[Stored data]
============

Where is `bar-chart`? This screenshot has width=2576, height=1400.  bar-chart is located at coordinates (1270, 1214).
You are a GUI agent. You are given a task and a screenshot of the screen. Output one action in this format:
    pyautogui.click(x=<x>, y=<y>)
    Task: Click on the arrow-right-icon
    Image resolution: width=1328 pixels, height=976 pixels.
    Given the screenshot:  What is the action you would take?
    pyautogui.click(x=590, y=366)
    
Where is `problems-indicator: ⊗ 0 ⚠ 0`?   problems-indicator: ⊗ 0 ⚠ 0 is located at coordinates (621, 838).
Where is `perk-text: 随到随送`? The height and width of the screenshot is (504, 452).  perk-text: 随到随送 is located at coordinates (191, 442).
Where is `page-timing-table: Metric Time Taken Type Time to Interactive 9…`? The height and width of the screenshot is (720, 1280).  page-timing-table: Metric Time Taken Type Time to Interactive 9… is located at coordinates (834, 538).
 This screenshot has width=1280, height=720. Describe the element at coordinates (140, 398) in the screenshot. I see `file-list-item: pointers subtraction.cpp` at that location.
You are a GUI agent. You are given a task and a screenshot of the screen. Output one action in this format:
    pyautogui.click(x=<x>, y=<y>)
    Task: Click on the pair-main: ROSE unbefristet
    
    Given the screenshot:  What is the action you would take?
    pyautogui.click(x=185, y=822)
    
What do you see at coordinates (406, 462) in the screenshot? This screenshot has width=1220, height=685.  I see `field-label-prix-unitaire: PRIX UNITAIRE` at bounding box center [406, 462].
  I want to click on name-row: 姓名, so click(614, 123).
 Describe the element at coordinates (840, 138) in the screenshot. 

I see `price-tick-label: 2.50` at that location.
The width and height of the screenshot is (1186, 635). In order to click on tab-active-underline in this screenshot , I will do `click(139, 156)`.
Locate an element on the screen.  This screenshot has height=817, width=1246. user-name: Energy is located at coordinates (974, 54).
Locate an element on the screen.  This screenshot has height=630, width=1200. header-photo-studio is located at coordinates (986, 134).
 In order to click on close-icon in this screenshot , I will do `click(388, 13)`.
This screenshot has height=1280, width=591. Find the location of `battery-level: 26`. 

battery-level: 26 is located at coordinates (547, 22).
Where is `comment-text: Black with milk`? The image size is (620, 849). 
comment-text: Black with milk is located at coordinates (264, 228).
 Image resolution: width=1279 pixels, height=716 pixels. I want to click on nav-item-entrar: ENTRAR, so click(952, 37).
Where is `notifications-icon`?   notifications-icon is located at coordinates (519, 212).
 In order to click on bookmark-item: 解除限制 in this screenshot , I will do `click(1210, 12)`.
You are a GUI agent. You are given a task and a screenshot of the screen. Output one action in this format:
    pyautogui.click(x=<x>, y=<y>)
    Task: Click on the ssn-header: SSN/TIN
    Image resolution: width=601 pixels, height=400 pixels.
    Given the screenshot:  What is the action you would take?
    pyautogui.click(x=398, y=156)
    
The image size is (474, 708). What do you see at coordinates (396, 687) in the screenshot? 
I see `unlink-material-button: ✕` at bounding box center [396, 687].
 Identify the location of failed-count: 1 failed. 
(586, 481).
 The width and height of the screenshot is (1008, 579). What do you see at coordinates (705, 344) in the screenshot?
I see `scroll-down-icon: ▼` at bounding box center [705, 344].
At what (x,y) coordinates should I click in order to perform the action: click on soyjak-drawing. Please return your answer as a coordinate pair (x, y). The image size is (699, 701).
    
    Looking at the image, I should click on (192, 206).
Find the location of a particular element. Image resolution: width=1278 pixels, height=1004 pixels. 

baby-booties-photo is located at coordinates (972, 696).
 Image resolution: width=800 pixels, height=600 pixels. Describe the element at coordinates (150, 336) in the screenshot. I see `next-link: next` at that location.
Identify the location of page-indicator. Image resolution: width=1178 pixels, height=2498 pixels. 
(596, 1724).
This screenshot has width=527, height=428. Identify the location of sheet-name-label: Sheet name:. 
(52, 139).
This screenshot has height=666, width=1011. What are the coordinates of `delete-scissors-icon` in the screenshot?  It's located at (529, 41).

============

Duplicate every line above without changing anything.

_OUTPUT OF THE TASK_
Where is `bar-chart`? This screenshot has width=2576, height=1400.  bar-chart is located at coordinates (1270, 1214).
You are a GUI agent. You are given a task and a screenshot of the screen. Output one action in this format:
    pyautogui.click(x=<x>, y=<y>)
    Task: Click on the arrow-right-icon
    Image resolution: width=1328 pixels, height=976 pixels.
    Given the screenshot:  What is the action you would take?
    pyautogui.click(x=590, y=366)
    
Where is `problems-indicator: ⊗ 0 ⚠ 0`?   problems-indicator: ⊗ 0 ⚠ 0 is located at coordinates (621, 838).
Where is `perk-text: 随到随送`? The height and width of the screenshot is (504, 452).  perk-text: 随到随送 is located at coordinates (191, 442).
Where is `page-timing-table: Metric Time Taken Type Time to Interactive 9…`? The height and width of the screenshot is (720, 1280).  page-timing-table: Metric Time Taken Type Time to Interactive 9… is located at coordinates (834, 538).
 This screenshot has width=1280, height=720. Describe the element at coordinates (140, 398) in the screenshot. I see `file-list-item: pointers subtraction.cpp` at that location.
You are a GUI agent. You are given a task and a screenshot of the screen. Output one action in this format:
    pyautogui.click(x=<x>, y=<y>)
    Task: Click on the pair-main: ROSE unbefristet
    
    Given the screenshot:  What is the action you would take?
    pyautogui.click(x=185, y=822)
    
What do you see at coordinates (406, 462) in the screenshot? This screenshot has width=1220, height=685.  I see `field-label-prix-unitaire: PRIX UNITAIRE` at bounding box center [406, 462].
  I want to click on name-row: 姓名, so click(614, 123).
 Describe the element at coordinates (840, 138) in the screenshot. 

I see `price-tick-label: 2.50` at that location.
The width and height of the screenshot is (1186, 635). In order to click on tab-active-underline in this screenshot , I will do `click(139, 156)`.
Locate an element on the screen.  This screenshot has height=817, width=1246. user-name: Energy is located at coordinates (974, 54).
Locate an element on the screen.  This screenshot has height=630, width=1200. header-photo-studio is located at coordinates (986, 134).
 In order to click on close-icon in this screenshot , I will do `click(388, 13)`.
This screenshot has height=1280, width=591. Find the location of `battery-level: 26`. 

battery-level: 26 is located at coordinates (547, 22).
Where is `comment-text: Black with milk`? The image size is (620, 849). 
comment-text: Black with milk is located at coordinates (264, 228).
 Image resolution: width=1279 pixels, height=716 pixels. I want to click on nav-item-entrar: ENTRAR, so click(952, 37).
Where is `notifications-icon`?   notifications-icon is located at coordinates (519, 212).
 In order to click on bookmark-item: 解除限制 in this screenshot , I will do `click(1210, 12)`.
You are a GUI agent. You are given a task and a screenshot of the screen. Output one action in this format:
    pyautogui.click(x=<x>, y=<y>)
    Task: Click on the ssn-header: SSN/TIN
    Image resolution: width=601 pixels, height=400 pixels.
    Given the screenshot:  What is the action you would take?
    pyautogui.click(x=398, y=156)
    
The image size is (474, 708). What do you see at coordinates (396, 687) in the screenshot? 
I see `unlink-material-button: ✕` at bounding box center [396, 687].
 Identify the location of failed-count: 1 failed. 
(586, 481).
 The width and height of the screenshot is (1008, 579). What do you see at coordinates (705, 344) in the screenshot?
I see `scroll-down-icon: ▼` at bounding box center [705, 344].
At what (x,y) coordinates should I click in order to perform the action: click on soyjak-drawing. Please return your answer as a coordinate pair (x, y). The image size is (699, 701).
    
    Looking at the image, I should click on (192, 206).
Find the location of a particular element. Image resolution: width=1278 pixels, height=1004 pixels. 

baby-booties-photo is located at coordinates (972, 696).
 Image resolution: width=800 pixels, height=600 pixels. Describe the element at coordinates (150, 336) in the screenshot. I see `next-link: next` at that location.
Identify the location of page-indicator. Image resolution: width=1178 pixels, height=2498 pixels. 
(596, 1724).
This screenshot has width=527, height=428. Identify the location of sheet-name-label: Sheet name:. 
(52, 139).
This screenshot has height=666, width=1011. What are the coordinates of `delete-scissors-icon` in the screenshot?  It's located at (529, 41).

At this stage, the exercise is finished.